Juan es un amigo; Juan es amigo de José Miguel Perera (a él sí lo tuve de profesor) y me gusta decir que los dos son amigos míos. Uno tiene que agendarse en la bolsa amigos como Juan; ellos no lo ponen a uno a salvo de nada ni necesitamos cubrir nuestras espaldas con los pechos de ellos, pero germina y fermenta el hallazgo de uno mismo si amigos como Juan y Perera están en la nómina espiritual del camino. Uno descubre estos amigos cuando se nos brinda, mojado, el viejo ladrillo blanco de la docencia (mojada de abrigo, así debería ser siempre la docencia) y saca de sus ojos las raspaduras de vidrio. Con los dos ojos rayados aparecen Juan y el barbitas (viejo nombre de guerra de nuestro amigo Perera) ante el foco de uno con temblazón de nervios, hocico húmedo y orejas gachas; vienen al mundo a lambiarse redondos por la soledad sonora, suave sinestesia tanteada por Juan el martes en su intento por rascar con los dedos los escalones grandes del zaguán para escribir como nadie, o como él, sobre el cemento vivo de nuestra isla contemporánea, el cemento que deja alquitranados ojos a las generaciones de los pueblos de esta isla contemporánea que sabe tanto de milagros como de sufrimiento y desarraigo. Y lo hace con un alto pulso sensible que nos solicita. reclama, urge, abofetea y que no está exento de un amor socarrón, como le dijo Perera la tarde del martes.
Juan se dejó puesta toda la tarde su gorrilla verde y entre sus dedos, bajo unas manos trastabillantes, nuevas y tiernas como galletas, mareaba y calentaba sus papeles al ritmo de su boca, de donde la sospecha, el temblor del escritor ante la creación y su asimilada sombra dicha, se dejaba caer dócil pero insumisa, tierna pero nítida como un presentimiento; la rendija de luz cuando el sol cae en la puerta del zaguán y los ojos se licuan buscando qué gentes, esperando qué señales. Juan disfruta revolcándose en estas asomadas; yo le dije que de niño mi forma de asomarme a lo qué el llama la soledad sonora era escuchar a mis padres, a mis abuelos, aquellos gigantes, hablando bajito y con muchas pausas de ciertos problemas familiares, lo que en mi asomar era como si una puerta cerrada devolviera el propio sonido rayado, roto. También le dije a Juan que ahora, ya grande, he rescatado esa misma sensación del asomo leyendo las esquelas del Canarias 7, casi siempre de noche, entre las cañas y los grillos. Los nombres, las fotos, me fruncen el ceño invisible con la misma extrañeza que cuando era un niño. Juan es un amigo: conoce estas extrañezas que uno le comparte y no es que le dé igual compartir las suyas, sino que trata de comprenderlas pegándose sus asomadas a la honestidad, a la suma inconclusa de recuerdos (también es eso la honestidad), risas y llantos desenlatados fregando la rajadura con que los muertos nos supuran hasta la capa de los vivos.

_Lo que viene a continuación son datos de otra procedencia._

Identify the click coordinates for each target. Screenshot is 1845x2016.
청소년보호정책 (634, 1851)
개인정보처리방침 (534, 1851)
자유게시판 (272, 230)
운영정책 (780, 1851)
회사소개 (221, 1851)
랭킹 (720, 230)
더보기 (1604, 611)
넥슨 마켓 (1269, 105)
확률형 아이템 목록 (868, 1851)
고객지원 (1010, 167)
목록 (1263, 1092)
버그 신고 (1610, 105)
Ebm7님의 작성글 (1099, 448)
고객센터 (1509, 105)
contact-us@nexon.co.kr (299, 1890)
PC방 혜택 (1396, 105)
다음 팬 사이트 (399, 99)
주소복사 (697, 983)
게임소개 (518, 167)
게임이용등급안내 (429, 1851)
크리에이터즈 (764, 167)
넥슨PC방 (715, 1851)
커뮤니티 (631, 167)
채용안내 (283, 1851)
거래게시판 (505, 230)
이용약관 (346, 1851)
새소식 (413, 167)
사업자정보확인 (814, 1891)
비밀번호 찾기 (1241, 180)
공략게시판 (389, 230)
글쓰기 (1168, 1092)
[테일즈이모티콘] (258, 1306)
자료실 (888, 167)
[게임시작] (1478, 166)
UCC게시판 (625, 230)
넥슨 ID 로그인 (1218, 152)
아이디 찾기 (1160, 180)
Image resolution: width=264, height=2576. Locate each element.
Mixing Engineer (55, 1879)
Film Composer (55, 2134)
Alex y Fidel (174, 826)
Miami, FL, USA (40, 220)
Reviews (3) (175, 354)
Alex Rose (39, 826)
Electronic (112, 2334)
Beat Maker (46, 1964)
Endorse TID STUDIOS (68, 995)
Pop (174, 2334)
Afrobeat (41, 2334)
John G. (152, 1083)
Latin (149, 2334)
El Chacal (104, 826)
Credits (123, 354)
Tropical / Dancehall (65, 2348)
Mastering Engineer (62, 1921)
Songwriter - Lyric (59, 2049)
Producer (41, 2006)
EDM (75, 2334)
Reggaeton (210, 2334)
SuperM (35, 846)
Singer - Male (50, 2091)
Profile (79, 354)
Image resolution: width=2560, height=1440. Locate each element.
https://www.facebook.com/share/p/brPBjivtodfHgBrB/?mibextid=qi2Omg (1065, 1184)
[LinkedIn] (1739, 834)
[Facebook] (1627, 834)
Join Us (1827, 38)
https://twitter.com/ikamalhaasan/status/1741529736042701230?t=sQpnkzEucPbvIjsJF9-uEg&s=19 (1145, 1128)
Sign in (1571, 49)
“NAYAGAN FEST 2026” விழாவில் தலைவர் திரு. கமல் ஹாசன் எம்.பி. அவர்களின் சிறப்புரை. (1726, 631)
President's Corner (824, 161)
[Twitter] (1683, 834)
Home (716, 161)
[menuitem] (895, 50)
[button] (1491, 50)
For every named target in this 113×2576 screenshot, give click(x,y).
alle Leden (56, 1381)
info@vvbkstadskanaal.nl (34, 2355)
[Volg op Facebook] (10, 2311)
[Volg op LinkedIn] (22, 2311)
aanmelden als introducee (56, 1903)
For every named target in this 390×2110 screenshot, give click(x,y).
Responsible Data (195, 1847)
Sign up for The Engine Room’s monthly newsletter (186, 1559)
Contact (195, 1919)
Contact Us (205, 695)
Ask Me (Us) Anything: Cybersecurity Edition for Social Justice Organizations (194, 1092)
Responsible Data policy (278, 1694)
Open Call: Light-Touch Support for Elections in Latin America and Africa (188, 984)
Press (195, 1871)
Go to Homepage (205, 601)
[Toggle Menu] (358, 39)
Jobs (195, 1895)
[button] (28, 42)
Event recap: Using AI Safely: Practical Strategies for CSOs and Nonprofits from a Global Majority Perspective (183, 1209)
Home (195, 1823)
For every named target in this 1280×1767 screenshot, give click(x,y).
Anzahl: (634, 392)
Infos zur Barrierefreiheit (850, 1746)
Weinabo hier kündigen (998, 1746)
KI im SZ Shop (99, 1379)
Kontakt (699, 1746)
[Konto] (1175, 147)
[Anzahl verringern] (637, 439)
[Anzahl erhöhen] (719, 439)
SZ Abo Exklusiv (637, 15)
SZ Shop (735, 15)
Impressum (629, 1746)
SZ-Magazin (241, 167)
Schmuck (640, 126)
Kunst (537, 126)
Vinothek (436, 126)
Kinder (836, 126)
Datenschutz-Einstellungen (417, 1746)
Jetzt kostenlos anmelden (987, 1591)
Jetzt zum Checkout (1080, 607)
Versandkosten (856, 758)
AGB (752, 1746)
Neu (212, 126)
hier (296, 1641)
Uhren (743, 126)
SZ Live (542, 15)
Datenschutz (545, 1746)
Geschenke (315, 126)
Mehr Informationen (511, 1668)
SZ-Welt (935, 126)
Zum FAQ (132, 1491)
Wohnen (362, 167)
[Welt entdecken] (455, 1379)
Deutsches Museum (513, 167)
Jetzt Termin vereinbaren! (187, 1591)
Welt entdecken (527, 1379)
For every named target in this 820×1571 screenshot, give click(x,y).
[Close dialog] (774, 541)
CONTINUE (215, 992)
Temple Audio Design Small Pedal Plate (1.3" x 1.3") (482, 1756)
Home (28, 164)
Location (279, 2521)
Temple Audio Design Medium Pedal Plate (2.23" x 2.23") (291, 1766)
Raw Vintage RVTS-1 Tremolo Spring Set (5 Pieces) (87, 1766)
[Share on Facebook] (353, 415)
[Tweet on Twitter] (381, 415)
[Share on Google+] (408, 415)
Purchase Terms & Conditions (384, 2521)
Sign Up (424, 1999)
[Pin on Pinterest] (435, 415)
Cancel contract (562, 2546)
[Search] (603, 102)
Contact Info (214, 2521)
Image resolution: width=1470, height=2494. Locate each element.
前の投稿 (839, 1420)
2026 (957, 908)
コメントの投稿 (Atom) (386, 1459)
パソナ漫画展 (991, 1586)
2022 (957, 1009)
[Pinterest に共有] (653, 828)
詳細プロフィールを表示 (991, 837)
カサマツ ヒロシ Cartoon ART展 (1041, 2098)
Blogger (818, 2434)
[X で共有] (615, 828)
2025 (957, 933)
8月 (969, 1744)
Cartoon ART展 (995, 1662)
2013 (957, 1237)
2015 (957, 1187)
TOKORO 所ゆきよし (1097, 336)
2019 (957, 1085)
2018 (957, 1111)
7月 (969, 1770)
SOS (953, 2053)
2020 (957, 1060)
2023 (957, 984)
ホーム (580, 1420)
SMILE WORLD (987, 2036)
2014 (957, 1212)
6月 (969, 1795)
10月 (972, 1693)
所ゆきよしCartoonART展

En 1968, antes de que la vida se le hiciera demasiado larga, José María Arguedas le dijo para siempre a su amigo Juan Rulfo en su animal póstumo El zorro de arriba y el zorro de abajo: “¿Quién ha cargado a la palabra como tú, Juan, de todo el peso de padeceres, de conciencias, de santa lujuria, de hombría, de todo lo que en la criatura humana hay de ceniza de piedra, de agua, de pudridez violenta para parir y cantar, como tú?”
¿Quién como tú, Juan, con cómplice ternura y socarrona asomada, para abrir nuestros ojos a Las rendijas de la vida?